**DESCRIPTION OF THE TASK**
The lines from the one holding "At what coordinates should I click to accomplish: Open" through the end of the records below are to be written out exactly, and nothing else; pictures are to be left out.

**DATA SECTION**
^^^^^^^^^^^^^^^^

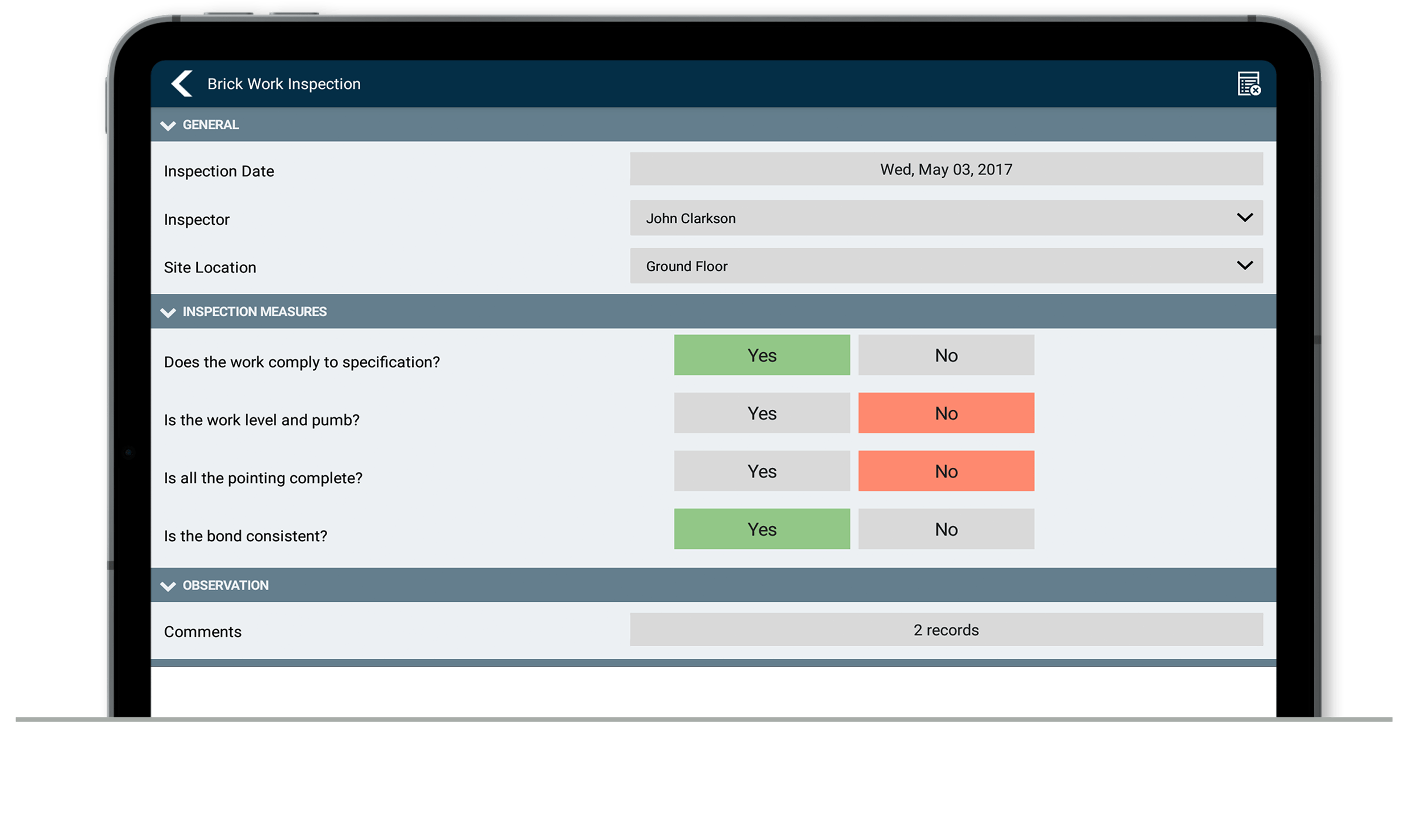Click No on the pointing complete question
Image resolution: width=1426 pixels, height=840 pixels.
coord(946,471)
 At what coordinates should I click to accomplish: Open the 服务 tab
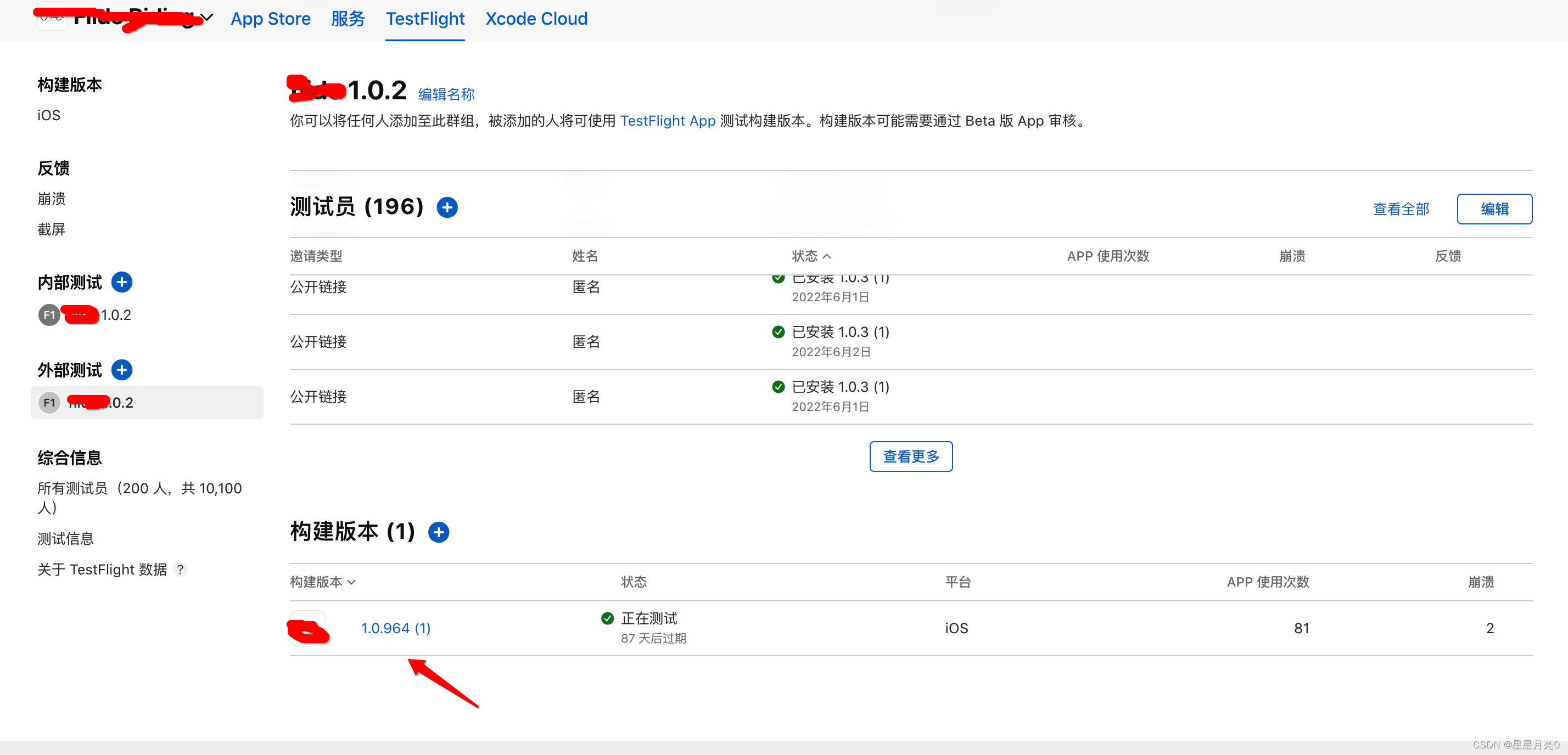click(x=348, y=19)
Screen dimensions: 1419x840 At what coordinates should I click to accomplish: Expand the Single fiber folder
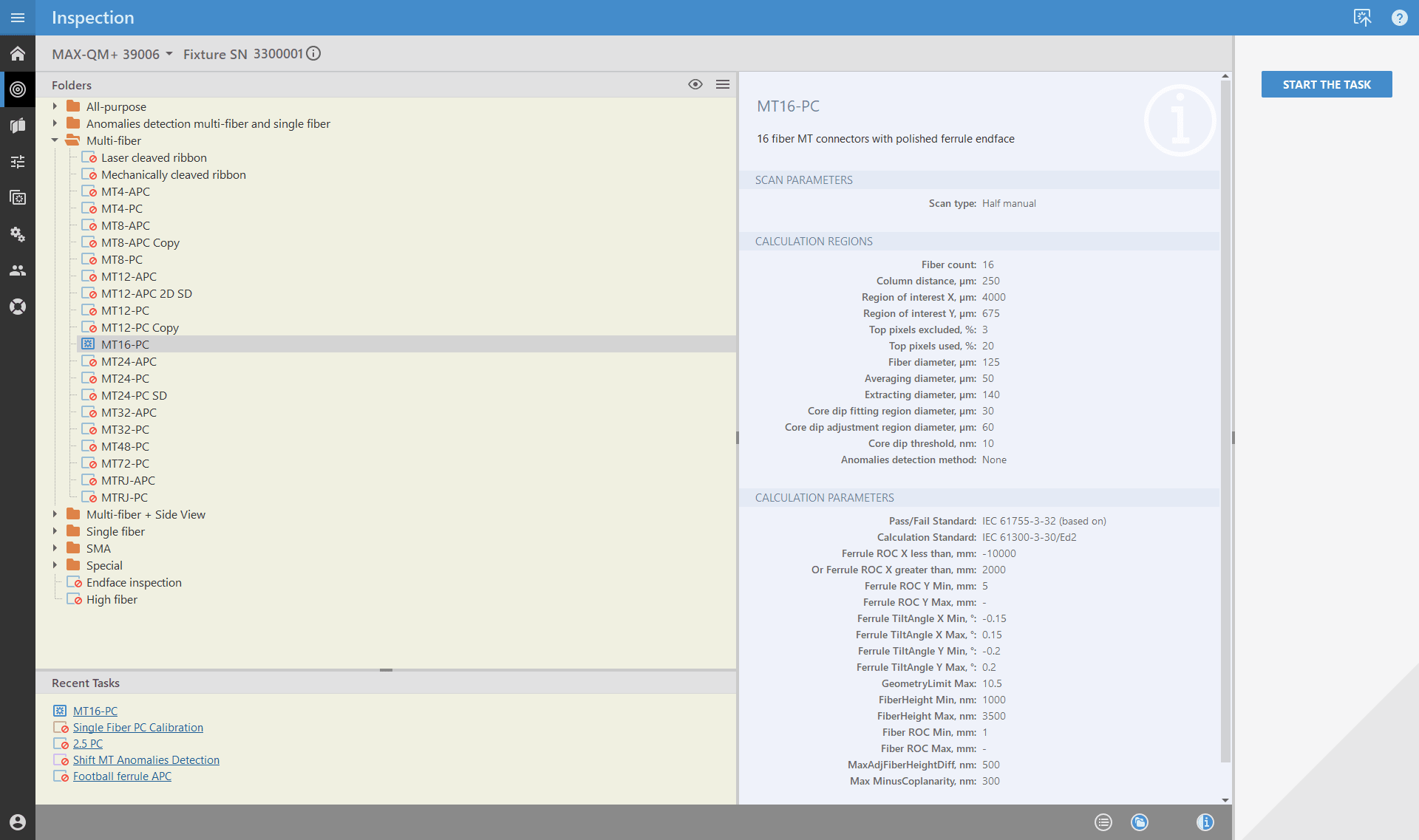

^^^^^^^^^^^^^^^^

**PROBLEM SOLUTION**
 At what coordinates should I click to accomplish: Open the 服务 tab
click(x=348, y=19)
Screen dimensions: 1419x840 At what coordinates should I click to accomplish: Expand the Single fiber folder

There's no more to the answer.